University of Utah electrical and computer engineering professor and department chair Florian Solzbacher has been named a 2022 IEEE Fellow for his contributions in the development of tools enabling applied and translational neuroscience and neural engineering.   

IEEE Fellow is a distinction reserved for IEEE members with an outstanding record of accomplishments in any of the IEEE fields of interest. Each year, following a rigorous evaluation process, the IEEE Committee recommends a group of recipients amounting to less than 0.1% of the voting members. IEEE Fellow is the highest grade of membership and recognized as a prestigious honor by the technical community and high-level career achievement.   

Solzbacher received a bachelor’s from Saarland University in Saarbrücken, Germany, and a master’s from the Technical University of Berlin in electrical engineering. He earned a doctorate in electrical engineering from the Technical University Ilmenau in Germany. His primary research interest is in harsh environment microsystems and materials with focus on implantable systems and materials. This is driven by the recognition that advances in personalized and precision medicine are only possible, if one is able to monitor those biomarkers that determine the pathological pathways and then diagnose and treat accordingly. The cornerstone of his work is the development and translation of neural interface technologies supporting his main drive and vision to help restore motor and sensory function in people who have lost those due to disease or accidents or who suffer from neurological disorders that impact their wellbeing. He also has several active research thrusts in sensors for metabolic disorders, anesthesia and pain medication and other key areas of need. No patient should be left behind.    
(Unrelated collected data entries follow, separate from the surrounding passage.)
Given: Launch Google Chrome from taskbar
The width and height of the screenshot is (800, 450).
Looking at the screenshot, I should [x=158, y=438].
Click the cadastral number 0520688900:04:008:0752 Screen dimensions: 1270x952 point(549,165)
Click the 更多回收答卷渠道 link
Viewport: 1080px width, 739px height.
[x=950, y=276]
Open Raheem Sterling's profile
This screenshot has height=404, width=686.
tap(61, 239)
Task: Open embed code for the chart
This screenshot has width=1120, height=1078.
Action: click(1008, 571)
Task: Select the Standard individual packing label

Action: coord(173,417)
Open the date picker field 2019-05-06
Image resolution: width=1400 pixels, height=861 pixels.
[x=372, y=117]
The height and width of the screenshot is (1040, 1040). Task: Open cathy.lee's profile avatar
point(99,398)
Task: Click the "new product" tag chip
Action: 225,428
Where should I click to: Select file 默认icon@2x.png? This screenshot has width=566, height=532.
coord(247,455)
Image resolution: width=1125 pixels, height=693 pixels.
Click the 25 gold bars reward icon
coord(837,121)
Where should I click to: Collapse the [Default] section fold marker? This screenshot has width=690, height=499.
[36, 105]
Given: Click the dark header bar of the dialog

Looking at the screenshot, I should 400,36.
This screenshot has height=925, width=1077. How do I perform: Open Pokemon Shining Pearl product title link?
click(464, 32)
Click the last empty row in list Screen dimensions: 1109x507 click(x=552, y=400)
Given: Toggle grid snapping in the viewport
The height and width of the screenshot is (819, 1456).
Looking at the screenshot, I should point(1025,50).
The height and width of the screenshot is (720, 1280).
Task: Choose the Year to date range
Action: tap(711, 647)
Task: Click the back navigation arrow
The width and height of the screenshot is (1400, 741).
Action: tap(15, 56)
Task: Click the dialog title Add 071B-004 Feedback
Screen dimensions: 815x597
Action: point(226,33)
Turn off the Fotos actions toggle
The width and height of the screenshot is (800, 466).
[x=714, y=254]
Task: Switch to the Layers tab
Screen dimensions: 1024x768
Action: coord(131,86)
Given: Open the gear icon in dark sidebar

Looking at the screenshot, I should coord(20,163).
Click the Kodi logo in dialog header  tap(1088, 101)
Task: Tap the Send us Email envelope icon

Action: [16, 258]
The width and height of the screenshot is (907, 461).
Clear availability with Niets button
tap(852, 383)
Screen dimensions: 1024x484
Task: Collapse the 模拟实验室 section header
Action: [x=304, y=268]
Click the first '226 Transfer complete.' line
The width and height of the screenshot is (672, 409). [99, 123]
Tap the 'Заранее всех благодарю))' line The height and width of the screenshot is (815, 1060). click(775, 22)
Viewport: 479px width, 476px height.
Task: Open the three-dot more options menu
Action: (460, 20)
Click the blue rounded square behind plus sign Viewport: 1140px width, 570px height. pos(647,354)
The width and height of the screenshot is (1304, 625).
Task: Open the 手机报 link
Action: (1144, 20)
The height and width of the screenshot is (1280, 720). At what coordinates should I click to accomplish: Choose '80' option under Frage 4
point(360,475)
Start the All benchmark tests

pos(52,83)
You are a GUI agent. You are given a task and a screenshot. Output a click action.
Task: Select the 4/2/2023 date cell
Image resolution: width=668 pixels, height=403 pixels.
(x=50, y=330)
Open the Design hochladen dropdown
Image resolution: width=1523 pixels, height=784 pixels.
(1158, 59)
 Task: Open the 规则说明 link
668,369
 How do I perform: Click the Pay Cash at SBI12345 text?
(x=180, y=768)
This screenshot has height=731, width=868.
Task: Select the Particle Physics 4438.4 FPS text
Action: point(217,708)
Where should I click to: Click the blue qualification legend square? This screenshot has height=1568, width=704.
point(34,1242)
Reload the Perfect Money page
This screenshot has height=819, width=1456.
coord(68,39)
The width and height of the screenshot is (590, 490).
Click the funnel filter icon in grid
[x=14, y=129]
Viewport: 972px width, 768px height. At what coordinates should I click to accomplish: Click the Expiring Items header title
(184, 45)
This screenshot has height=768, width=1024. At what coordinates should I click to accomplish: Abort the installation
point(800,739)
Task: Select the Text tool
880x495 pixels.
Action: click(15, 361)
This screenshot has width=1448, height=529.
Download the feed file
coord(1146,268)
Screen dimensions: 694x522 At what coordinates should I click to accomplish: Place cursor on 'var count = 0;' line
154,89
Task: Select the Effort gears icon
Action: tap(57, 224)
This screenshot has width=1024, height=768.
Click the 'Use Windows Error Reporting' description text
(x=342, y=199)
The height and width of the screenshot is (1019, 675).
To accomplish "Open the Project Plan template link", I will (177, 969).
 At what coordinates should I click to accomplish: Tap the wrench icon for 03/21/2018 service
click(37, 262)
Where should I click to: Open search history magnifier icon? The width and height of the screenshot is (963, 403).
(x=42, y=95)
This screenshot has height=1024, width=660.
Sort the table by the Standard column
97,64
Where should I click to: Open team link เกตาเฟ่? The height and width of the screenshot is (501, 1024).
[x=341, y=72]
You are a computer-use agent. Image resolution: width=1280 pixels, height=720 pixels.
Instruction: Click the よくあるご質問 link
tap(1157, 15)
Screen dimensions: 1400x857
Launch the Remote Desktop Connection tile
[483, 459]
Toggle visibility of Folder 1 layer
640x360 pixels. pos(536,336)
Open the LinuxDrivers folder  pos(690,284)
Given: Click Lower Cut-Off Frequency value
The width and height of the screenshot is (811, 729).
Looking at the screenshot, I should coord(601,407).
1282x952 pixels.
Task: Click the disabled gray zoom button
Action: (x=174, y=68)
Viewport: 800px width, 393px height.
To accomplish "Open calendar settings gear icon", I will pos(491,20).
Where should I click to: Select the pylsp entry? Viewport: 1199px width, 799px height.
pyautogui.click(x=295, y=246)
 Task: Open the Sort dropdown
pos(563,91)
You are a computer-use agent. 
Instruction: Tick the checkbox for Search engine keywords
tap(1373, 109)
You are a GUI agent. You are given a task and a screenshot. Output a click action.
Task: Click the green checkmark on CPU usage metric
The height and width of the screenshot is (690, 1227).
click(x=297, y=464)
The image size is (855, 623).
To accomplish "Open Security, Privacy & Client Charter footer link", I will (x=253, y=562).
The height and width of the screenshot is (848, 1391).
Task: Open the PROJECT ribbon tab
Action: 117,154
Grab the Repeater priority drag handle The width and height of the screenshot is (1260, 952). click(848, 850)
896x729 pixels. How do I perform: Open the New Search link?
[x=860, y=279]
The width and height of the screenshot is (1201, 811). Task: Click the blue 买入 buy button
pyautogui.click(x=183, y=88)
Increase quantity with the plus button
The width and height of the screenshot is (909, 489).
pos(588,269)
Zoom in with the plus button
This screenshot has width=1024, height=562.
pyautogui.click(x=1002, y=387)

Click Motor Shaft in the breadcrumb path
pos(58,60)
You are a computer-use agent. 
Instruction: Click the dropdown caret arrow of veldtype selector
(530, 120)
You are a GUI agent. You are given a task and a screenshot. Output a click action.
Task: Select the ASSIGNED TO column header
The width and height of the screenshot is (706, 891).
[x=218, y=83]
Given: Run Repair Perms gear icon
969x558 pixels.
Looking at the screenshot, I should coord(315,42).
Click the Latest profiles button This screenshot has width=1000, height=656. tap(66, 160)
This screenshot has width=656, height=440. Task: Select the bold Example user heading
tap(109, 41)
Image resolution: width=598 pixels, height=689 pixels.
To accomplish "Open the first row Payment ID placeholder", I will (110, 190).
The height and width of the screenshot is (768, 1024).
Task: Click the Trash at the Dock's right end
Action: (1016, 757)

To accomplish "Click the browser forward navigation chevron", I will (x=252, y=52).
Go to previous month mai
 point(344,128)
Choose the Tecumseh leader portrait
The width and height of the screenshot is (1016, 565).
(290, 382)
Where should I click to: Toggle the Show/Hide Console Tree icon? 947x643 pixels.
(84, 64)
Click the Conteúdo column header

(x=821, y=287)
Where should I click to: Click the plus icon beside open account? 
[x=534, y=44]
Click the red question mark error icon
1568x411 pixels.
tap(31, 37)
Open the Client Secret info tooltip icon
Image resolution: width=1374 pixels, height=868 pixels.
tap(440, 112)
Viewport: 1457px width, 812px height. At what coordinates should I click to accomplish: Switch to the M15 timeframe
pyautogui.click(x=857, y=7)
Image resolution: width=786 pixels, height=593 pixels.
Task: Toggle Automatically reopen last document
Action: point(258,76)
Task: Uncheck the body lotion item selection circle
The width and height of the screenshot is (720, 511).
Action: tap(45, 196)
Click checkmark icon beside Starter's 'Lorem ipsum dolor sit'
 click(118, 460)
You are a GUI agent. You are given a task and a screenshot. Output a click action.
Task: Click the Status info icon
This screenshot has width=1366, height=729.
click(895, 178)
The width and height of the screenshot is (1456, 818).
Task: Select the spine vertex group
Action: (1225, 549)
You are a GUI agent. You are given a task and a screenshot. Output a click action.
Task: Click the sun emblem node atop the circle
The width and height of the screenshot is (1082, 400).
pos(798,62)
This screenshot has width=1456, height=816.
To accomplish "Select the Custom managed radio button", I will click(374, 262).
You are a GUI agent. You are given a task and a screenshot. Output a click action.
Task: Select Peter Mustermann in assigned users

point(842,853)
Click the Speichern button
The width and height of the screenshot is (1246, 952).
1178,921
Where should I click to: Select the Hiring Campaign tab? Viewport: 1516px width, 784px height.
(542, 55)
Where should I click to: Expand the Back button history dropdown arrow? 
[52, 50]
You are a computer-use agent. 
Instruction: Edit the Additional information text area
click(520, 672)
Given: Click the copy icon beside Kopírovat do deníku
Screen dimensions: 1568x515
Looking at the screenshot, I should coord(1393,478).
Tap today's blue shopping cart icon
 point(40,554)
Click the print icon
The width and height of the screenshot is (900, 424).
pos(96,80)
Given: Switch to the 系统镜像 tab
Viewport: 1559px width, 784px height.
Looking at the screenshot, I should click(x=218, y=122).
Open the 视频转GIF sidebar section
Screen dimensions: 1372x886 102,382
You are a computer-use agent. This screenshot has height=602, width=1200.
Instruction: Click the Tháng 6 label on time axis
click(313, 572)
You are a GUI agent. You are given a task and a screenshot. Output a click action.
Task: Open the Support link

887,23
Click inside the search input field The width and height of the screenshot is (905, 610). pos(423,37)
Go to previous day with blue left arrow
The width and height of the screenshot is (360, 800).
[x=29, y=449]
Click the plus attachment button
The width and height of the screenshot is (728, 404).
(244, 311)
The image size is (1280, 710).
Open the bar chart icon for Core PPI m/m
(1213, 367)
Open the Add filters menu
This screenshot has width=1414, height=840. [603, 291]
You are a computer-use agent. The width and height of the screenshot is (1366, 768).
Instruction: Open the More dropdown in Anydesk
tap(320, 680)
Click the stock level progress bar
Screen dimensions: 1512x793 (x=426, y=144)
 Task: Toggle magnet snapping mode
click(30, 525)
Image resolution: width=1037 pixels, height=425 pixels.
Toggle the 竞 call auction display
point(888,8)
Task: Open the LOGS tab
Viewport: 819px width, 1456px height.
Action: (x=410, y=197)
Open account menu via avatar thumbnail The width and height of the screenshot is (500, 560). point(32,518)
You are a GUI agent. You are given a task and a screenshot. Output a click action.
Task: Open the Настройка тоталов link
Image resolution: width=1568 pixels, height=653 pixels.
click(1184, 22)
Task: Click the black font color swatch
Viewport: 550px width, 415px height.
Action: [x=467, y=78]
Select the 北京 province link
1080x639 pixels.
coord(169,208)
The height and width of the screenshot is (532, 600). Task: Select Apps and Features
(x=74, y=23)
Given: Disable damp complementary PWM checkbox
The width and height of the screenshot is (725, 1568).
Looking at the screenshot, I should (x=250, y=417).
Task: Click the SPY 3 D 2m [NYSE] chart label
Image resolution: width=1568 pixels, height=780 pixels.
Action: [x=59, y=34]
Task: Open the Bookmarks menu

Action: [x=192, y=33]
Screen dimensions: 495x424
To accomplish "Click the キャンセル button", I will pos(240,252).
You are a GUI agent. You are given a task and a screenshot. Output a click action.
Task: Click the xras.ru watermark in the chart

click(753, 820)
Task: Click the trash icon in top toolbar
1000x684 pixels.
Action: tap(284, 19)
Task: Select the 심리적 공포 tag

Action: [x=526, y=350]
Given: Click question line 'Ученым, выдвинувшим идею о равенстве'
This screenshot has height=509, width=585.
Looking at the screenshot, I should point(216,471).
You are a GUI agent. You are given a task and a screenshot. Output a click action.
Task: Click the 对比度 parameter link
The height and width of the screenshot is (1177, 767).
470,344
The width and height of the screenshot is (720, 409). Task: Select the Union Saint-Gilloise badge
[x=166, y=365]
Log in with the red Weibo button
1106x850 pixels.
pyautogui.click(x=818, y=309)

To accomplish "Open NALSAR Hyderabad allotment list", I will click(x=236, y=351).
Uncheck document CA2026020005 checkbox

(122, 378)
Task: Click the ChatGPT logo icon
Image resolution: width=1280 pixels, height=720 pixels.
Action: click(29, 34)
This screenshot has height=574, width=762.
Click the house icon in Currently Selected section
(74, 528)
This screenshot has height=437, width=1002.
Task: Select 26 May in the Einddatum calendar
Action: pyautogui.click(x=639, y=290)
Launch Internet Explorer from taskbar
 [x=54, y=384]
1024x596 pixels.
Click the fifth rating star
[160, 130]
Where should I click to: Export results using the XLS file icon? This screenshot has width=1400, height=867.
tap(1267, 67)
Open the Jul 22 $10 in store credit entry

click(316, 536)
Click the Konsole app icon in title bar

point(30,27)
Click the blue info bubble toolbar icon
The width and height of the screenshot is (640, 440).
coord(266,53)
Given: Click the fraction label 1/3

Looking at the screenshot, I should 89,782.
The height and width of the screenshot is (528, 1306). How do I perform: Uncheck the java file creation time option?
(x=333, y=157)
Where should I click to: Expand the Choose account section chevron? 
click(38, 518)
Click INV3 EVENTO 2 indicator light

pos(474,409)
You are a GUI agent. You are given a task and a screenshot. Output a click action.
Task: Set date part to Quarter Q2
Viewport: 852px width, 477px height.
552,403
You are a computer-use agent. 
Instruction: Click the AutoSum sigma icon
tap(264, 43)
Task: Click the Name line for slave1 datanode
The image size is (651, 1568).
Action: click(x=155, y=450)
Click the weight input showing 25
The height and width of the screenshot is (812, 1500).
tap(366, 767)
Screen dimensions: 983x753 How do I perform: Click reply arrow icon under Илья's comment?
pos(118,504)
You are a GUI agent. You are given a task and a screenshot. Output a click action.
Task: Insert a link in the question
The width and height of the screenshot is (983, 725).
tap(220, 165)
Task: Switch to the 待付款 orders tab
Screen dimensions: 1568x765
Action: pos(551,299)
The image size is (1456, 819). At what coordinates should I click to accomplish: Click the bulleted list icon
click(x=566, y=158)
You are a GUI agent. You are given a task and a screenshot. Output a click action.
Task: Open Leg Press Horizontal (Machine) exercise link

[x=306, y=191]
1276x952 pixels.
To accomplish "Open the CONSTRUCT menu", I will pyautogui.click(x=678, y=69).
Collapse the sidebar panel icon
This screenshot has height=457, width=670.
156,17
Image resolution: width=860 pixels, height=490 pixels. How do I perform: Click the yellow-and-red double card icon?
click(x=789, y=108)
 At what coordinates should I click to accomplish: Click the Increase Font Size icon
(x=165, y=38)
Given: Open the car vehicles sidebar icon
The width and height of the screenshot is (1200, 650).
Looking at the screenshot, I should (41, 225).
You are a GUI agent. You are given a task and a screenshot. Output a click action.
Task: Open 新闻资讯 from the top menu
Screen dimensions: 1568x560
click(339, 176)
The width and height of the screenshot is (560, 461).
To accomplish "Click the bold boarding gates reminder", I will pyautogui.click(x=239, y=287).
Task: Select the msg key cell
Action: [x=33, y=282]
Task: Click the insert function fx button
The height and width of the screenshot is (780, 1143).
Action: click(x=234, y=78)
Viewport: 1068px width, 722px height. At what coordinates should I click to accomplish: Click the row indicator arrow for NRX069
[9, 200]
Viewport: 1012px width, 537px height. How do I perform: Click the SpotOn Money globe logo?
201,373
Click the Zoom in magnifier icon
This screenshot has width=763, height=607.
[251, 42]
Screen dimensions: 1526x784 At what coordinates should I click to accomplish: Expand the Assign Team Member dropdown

He joined the University of Utah in 2004 as an assistant professor in electrical and computer engineering and was named associate professor in 2007 and professor in 2012. He was appointed chair of the department in 2017. He was executive director of the Utah Nanofabrication Laboratory from 2009 to 2014 and is director of the U’s Center for Engineering Innovation.  

He is noted for turning the Utah Electrode Array into a generic and manufacturable tool used in more than 500 labs and clinics worldwide. It has become the leading tool for applied neuroscience, giving hope to countless patients with severe neurological diseases that impact motor, sensory or cognitive function and the first to be used in human applications. He is co-founder, president and chairman of Blackrock Microsystems recently (renamed Blackrock Neurotech) in Salt Lake City, which develops commercialized applications for different versions of the Electrode Array as part of a vast array of electrodes, electronics, surgical and software tools to enable research and new clinical advances in diagnosing and treating neurological disorders. It is also the leading company offering Brain Computer Interfaces (BCIs) for use in human subjects.    

Solzbacher is also a Fellow of the American Institute for Biological and Medical Engineers and has received the Outstanding Research Award and the Distinguished Innovation and Impact Award from the University of Utah.  

The IEEE is the world’s leading professional association for advancing technology for humanity. Through its 400,000 plus members in 160 countries, the association is a leading authority in areas ranging from aerospace systems, computers and telecommunications to biomedical engineering, electric power and consumer electronics.